There are two All Star games today, which is interesting, but even if there were ten none of them would top the greatest All Star game moment ever.
Guys tend to hold back in football or hockey, there is a serious injury risk when you are throwing your body around. But not in baseball. In baseball you can go all-out and you probably won’t get too beat up, unless you’re Ray Fosse.
Every player who started for the American League in the 1934 All Star game is now in the Hall of Fame. Not exactly the toughest lineup to set.
Carl Hubbell, in his second All Star game—the exhibition having started the year before, it was the second All Star Game—took the mound for the National League. Hubbell had thrown in a game just three days before, two relief innings in a loss against Brooklyn.
His latest start was six days ago, when he threw a complete game shutout against the Boston Braves. He struck out five, doubled in two runs, and scored another himself. His record moved to 12-5, yeah, at the All Star break.
Detroit’s Charlie Gehringer steps up to the plate and leads off the game with a single up the middle. He moves to second on an error by center fielder Wally Berger. Not exactly the best time to be bobbling the ball. Maybe it rattled Hubbell, because he walked Heinie Manush. Manush had played in the same outfield as Ty Cobb and in the had gotten thrown out of a World Series game the year before for pulling an ump’s bow tie and letting it snap back in his face.
Maybe it was best to walk him.
Then again with Ruth, Gehrig, and Foxx coming up with no outs and two runners on, it probably wasn’t. Ruth, Gehrig, and Foxx were so good that I don’t even have to mention their first names and you know who I’m talking about. The trio would hit over 1700 home runs in their careers.
Hubbell struck all three of them out.
The NL took a 1-0 lead in the bottom of the first on a home run. Then Hubbell walked back out to the mound and struck out Simmons and Cronin. Five All Stars. Five Hall of Famers. In a row. Have a seat.

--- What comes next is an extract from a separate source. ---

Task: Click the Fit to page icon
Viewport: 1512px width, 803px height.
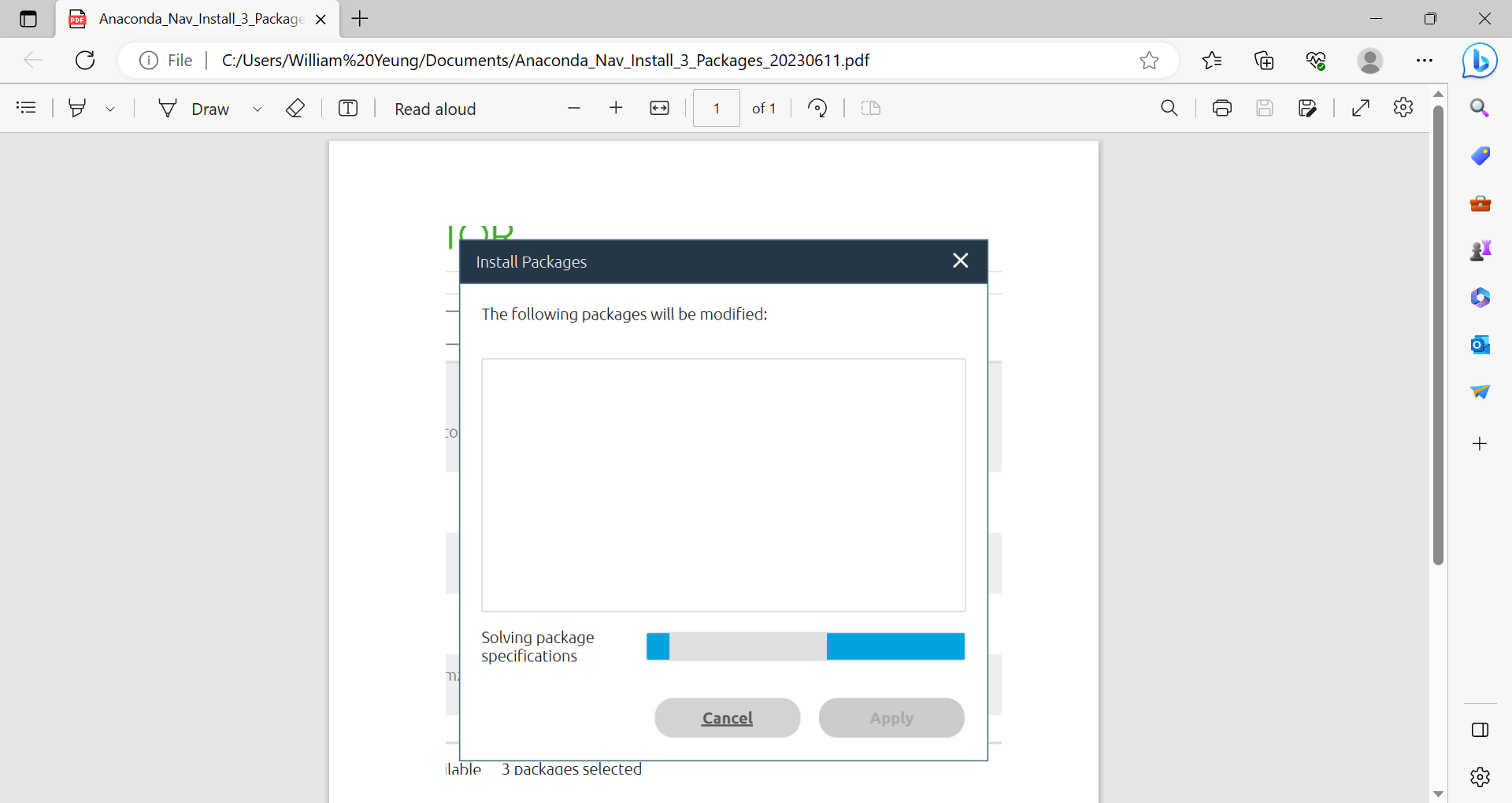Action: coord(660,108)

That’s the opportunity that an All Star game is supposed to offer. A hockey player can score a really slick goal against the best defensemen in the league, but when he’s not going to step up and pop you in the mush like in a real game, how much skill are you really exhibiting? When Babe Ruth steps of to the plate with two strikes on him, he’s not going to swing at half speed.
Hubbell finished his three innings of work having struck out six Hall of Famers. He gave up hits to Gehringer and Bill Dickey, but stranded both. His team lost the game, but Hubbell did something that will never be matched in another mid-season exhibition again. No matter how much it counts.